Excerpted passage:
— begin —

Last night, I was introduced to a filmmaker from South Africa who had a goddess-y headband, Burning Man outfit, and a commitment to protecting the Earth and advancing a new paradigm. At first I enjoyed talking with her.
But when the conversation turned to our current politics, she voiced what is an increasingly common form of spiritual bypassing, which is saying about both Republicans and Democrats, “I feel like they are all the same, none are better than others. It’s just theater.”
While she had not grown up in our country, had done close to no study of U.S. politics, and was not curious about my perspective as someone who has developed deep knowledge, she was very, very sure that she was right. “It’s what my intuition tells me.” In the conversation, she started to show a rigidity of belief and defensiveness that emerges when viewpoints become shields rather than a jumping off point for true inquiry.
We ended the conversation and I walked away thinking more about the the belief system that she had taken on that gave her comforting illusions about what is happening and prevented her from playing a meaningful role.

— end —

Exercise objective: Extend the passage on spiritual bypassing in political conversation, picking up after its final sentence. The material that comes next has no connection to the passage on spiritual bypassing.

Stored data:

— begin —

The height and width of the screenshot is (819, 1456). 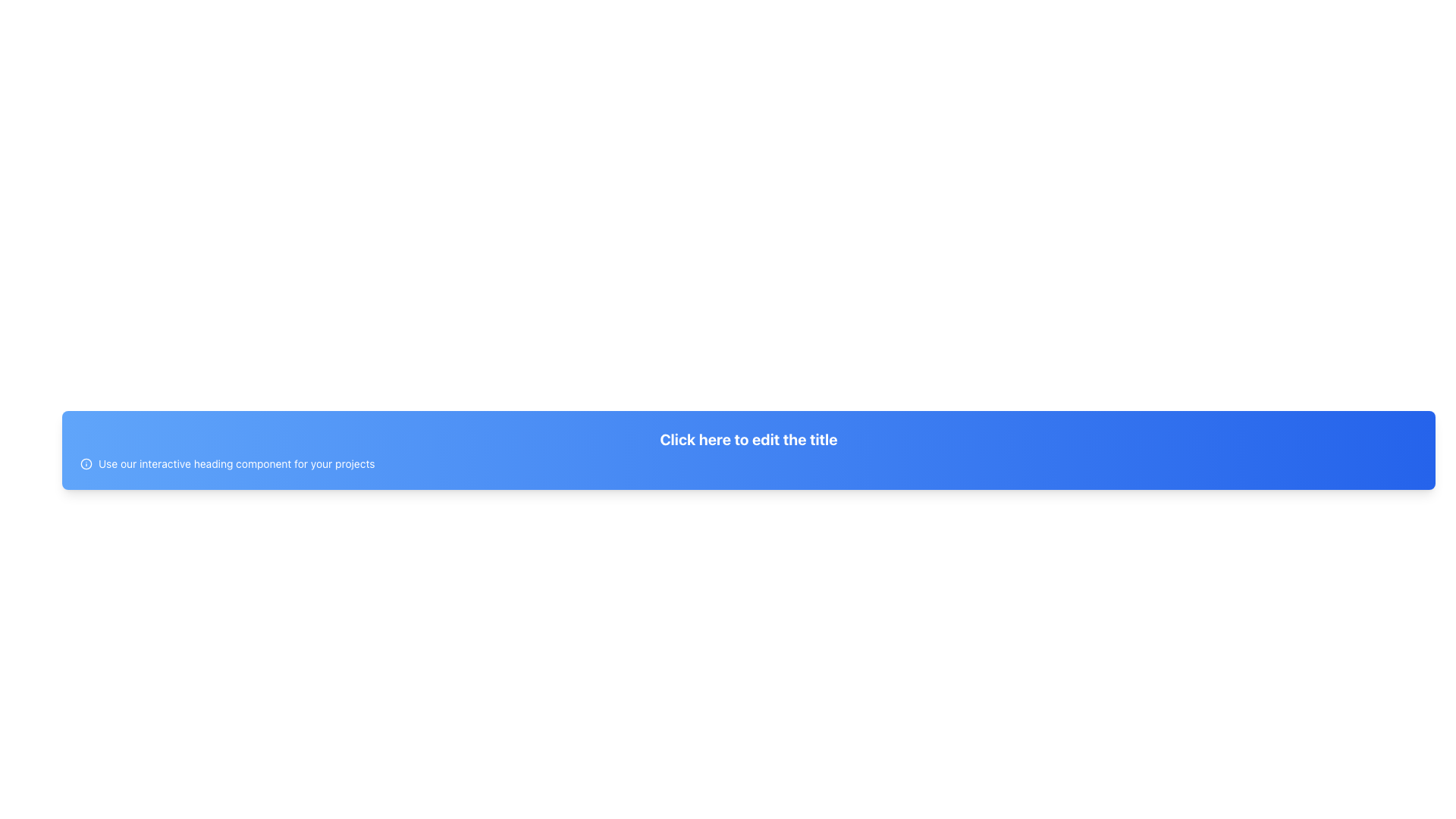 I want to click on the primary circular graphic element within the SVG icon, which is located near the left edge of a blue informational banner preceding the text 'Use our interactive heading component for your projects.', so click(x=86, y=463).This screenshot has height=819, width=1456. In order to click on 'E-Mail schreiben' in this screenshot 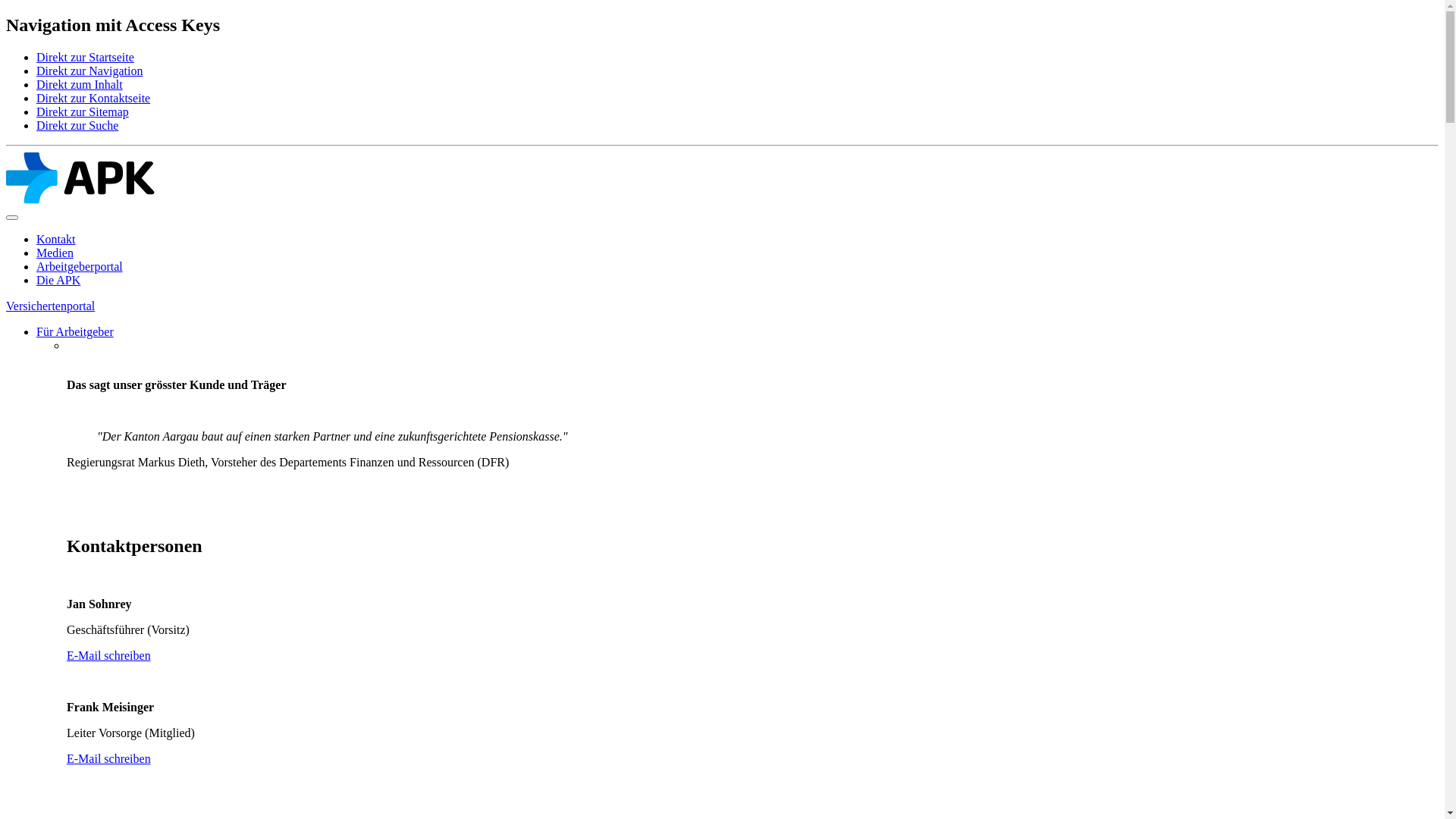, I will do `click(108, 758)`.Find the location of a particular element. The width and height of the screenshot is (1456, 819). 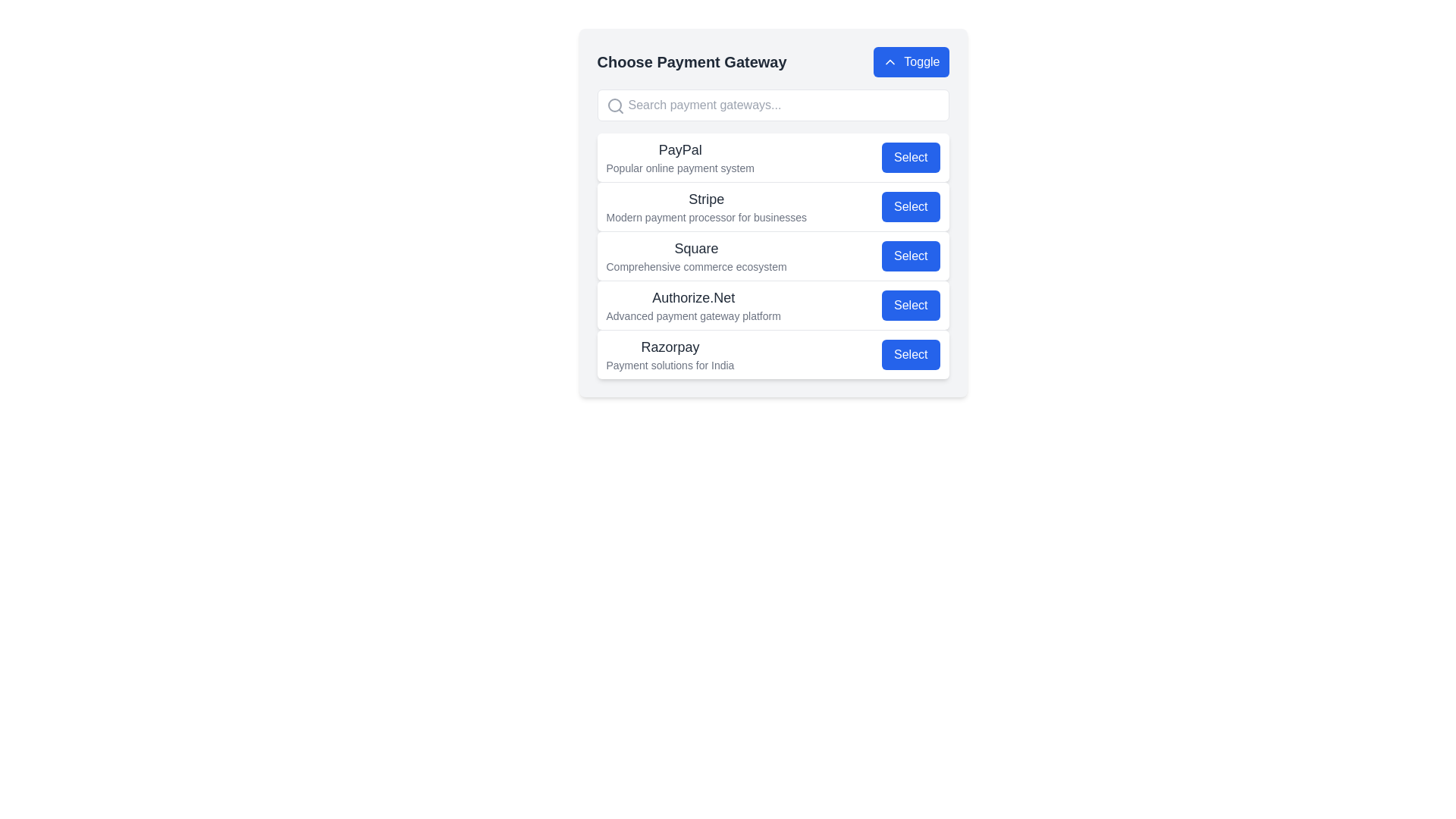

— end —

Result:
Her form of spiritual both sides-ism provided a number of things for her, from what I could tell. First, it allowed her to dissociate from the suffering now being caused by the Trump administration and not have to feel the cruelty, the callousness, and the degradation of morals, values, and democracy underway. She would gloss over each mention of such things and say something like “Well there are positive things happening as well.” She confessed she originally thought Trump was going to be a positive leader, a common belief in MAHA circles. From my perspective the spiritual both sides-ism allowed her to be insulated from the pain of others. It allowed her to skim over things she found uncomfortable to face. It allowed her to stay in a protected bubble
Second, it elevated her ego. Even with little knowledge, she could claim a kind of “higher ground,” with her only evidence to support her position being her personal intuition and most likely the validation of countercultural community members. She could feel superior to the “mainstream” and thus feel that her work - showcasing the voices of countercultural change agents that she believed in - was the real, valid and important work. The rest was “theater.”
Third, it made her life simpler by giving her a self-validating belief that didn’t require rigor, discernment, or any intellectual effort. She didn’t have to wrestle with integrating different points of view, open her heart to different stories, delve into history or strategy, face the truly destructive aspects of what is going on, or forge a pathway that could transform the traumas behind the cruelty. She didn’t have to understand the psychological dynamics playing out or invest in the humanity of the people holding different views. She could kind of float above it and feel superior to it without the work.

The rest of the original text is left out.